A comparison of item selection rules including precision, content, and exposure considerations at the early stages of computerized adaptive testing

It is well known that item selection at the early stages of a computerized adaptive test (CAT) is not as appropriate as it is at the later stages. Several new item selection rules have been proposed to improve early-stage item selection. Based on research, these new rules tend to improve item selection at the early stages of a CAT, especially at the extreme negative trait levels. Furthermore, the new rules perform as well as the Fisher information rule at the later stages of CATs. The apparent benefits of the new item selection rules, however, were observed in an idealistic CAT setting in which an information function was the only criterion used in item selection. In more realistic CAT situations, where content balancing and item exposure control are criteria for item selection in addition to an information function, the relationships among the item selection rules may be different. The purpose of this study was to compare the effects of four item selection rules-Fisher information (F), Fisher information with a posterior distribution (FP), Kullback-Leibler information with a posterior distribution (KP), and completely randomized item selection (RN)—with respect to the precision of trait estimation and the extent of item usage at the early stages of a CAT. The comparison of the four item selection rules was carried out under three conditions: (a) using only the item information function as the item selection criterion; (b) using both the item information function and content balancing; and (c) using the item information function, content balancing, and item exposure control.
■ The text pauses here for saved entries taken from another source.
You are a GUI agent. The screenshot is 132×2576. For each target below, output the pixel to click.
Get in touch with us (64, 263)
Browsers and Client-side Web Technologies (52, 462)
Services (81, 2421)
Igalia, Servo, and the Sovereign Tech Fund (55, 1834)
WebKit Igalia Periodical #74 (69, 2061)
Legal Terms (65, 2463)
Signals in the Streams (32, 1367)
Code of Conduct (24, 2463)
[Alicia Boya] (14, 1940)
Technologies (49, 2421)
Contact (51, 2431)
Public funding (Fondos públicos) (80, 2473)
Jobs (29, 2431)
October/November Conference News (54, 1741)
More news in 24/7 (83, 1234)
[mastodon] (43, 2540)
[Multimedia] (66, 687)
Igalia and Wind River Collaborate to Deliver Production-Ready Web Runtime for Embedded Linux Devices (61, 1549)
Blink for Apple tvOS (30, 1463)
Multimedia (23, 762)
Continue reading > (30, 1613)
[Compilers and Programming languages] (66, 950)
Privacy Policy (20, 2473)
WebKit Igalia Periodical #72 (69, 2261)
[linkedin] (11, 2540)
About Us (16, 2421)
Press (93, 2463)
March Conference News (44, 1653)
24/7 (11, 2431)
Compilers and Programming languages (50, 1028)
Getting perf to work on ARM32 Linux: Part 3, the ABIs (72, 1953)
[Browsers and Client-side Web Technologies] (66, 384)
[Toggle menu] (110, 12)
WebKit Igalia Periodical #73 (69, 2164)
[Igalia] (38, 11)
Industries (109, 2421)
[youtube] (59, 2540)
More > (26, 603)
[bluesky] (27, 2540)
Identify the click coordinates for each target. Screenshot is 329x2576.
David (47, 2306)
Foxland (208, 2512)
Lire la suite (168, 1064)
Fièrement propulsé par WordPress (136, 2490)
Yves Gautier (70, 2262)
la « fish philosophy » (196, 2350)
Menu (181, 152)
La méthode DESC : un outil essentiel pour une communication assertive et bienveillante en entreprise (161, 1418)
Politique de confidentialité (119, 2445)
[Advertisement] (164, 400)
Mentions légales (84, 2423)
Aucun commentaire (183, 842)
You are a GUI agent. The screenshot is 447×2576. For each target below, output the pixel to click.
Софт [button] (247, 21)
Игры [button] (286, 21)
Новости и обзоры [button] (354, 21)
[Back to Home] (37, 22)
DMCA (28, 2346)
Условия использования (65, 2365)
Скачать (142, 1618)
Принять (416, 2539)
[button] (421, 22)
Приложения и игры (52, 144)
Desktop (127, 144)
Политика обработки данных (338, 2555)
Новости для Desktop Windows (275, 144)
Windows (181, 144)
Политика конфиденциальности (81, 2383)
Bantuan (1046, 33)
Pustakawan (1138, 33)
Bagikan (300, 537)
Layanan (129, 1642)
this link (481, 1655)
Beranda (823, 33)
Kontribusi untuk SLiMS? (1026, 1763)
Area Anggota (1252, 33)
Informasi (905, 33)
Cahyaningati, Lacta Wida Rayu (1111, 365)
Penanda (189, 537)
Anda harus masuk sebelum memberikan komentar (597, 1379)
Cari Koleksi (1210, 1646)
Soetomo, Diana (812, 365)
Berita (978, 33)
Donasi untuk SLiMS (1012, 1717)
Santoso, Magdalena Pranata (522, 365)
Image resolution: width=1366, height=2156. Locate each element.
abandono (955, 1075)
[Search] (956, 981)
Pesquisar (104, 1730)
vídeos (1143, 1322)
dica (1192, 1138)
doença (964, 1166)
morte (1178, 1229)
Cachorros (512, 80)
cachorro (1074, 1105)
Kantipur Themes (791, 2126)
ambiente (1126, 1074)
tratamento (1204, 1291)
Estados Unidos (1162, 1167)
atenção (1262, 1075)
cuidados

Based on this study, when test length was less than 10 items, FP and KP tended to outperform F when the only item selection criterion was item information. However, in realistic CAT settings that included content balancing and item exposure as item selection criteria, FP and KP did not significantly outperform the traditional Fisher information rule. When test length was greater than 10 items, the three item selection procedures performed similarly no matter what the item selection criteria were, and F yielded slightly higher item usage than FP or KP.